A new system adopted in 2002 for allocating livers for transplantation seems to be working for African-Americans, who are more likely to have to wait longer, a new report discloses.
A nationwide study, published in the November 26 issue of the Journal of the American Medical Association, revealed that a new medical priority ranking system called MELD is helping black patients who are waiting their turn on the U.S.’s liver transplant list. Due to this approach, which uses objective methods, African-Americans are not anymore more likely to die or to fall ill while awaiting a liver donor.

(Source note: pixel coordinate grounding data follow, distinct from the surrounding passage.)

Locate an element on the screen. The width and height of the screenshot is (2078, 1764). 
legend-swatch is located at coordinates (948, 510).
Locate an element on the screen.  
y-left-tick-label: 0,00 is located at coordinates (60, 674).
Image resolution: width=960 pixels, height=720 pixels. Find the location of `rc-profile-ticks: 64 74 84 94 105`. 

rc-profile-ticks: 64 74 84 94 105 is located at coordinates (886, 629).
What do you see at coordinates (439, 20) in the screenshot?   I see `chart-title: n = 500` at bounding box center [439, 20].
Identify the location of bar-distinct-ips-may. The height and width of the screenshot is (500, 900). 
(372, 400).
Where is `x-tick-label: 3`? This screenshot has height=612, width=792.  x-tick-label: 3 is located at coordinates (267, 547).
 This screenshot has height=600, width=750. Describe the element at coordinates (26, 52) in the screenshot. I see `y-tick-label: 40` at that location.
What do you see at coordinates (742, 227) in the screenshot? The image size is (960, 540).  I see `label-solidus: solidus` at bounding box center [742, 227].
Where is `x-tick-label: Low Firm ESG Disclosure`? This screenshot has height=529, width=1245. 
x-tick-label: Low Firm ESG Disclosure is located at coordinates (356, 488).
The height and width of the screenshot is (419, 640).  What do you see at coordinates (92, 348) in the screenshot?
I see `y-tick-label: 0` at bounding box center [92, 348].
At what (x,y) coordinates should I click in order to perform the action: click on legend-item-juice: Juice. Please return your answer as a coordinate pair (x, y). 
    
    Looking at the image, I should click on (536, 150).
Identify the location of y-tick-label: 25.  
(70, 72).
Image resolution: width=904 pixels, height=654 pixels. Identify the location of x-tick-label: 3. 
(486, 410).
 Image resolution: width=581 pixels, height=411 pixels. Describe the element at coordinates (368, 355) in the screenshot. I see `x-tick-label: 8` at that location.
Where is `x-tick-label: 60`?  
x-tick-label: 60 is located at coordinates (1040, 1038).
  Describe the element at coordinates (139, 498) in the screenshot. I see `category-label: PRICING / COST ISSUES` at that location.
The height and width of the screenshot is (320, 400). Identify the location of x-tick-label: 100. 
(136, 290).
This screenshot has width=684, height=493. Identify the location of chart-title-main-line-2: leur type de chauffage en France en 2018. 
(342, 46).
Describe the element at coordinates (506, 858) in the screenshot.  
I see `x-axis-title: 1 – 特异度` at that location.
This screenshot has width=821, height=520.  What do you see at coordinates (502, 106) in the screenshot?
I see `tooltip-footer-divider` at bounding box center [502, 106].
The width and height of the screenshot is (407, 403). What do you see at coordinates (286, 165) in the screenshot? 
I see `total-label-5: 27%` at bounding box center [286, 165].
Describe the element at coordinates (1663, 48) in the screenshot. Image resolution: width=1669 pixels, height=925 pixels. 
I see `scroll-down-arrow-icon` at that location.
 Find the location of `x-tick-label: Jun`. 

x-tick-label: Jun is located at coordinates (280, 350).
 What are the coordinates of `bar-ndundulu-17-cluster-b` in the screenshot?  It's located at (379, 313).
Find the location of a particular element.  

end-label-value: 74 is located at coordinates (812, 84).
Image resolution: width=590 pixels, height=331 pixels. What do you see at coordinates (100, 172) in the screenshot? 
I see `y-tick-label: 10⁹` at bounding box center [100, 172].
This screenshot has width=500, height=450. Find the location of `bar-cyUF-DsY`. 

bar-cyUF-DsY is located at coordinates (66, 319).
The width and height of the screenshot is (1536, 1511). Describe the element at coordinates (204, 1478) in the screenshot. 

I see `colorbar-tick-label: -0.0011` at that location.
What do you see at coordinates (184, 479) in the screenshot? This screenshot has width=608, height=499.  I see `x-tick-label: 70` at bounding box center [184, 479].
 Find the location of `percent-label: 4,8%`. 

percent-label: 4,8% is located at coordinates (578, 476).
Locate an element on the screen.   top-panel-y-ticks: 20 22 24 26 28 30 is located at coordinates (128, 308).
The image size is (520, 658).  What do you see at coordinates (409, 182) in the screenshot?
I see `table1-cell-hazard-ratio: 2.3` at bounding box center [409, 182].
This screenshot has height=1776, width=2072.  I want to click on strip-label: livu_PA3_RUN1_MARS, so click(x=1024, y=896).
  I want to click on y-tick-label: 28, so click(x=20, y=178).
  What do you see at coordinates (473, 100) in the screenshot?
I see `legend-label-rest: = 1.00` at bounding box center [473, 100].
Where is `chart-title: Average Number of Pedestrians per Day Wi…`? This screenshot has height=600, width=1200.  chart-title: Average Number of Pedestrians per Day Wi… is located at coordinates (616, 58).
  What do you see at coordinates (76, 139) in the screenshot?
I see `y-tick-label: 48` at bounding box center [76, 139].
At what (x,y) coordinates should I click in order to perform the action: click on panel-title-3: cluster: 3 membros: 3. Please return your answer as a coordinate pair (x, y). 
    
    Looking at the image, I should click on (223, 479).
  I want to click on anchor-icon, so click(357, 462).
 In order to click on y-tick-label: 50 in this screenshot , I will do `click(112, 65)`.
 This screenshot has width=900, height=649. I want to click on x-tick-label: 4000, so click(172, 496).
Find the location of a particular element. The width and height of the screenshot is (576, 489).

Using a national database, Cynthia A. Moylan, M.D., of Duke University Medical Center, Durham, N.C., and colleagues tried to find out if racial or sex-related disparities regarding the access to liver transplantation still exist, although MELD has been put into place for several years.
The findings showed an elimination in racial disparity since the implementation of the MELD (Model for End-Stage Liver Disease) system. Risk of death or becoming very ill within 3 years of waiting on the organ transplant list was higher in black patients before 2002, compared to white patients (27.0 percent vs. 21.7 percent), but not after MELD was adopted (26.5 percent vs. 22.0 percent).
However, it appears that women don’t have the same luck, since they remained at the bottom of liver transplant waiting lists. Researchers can’t justify why sex differences persist in the face of using the new system. "One possibility is that the creatinine, which is the measure of their kidney function and is a key part of the MELD score, is in general lower for women,” said says Dr. Andrew Muir, a hematologist at Duke University.
According to the United Network for Organ Sharing, more than 16,000 people in the United States need a new liver.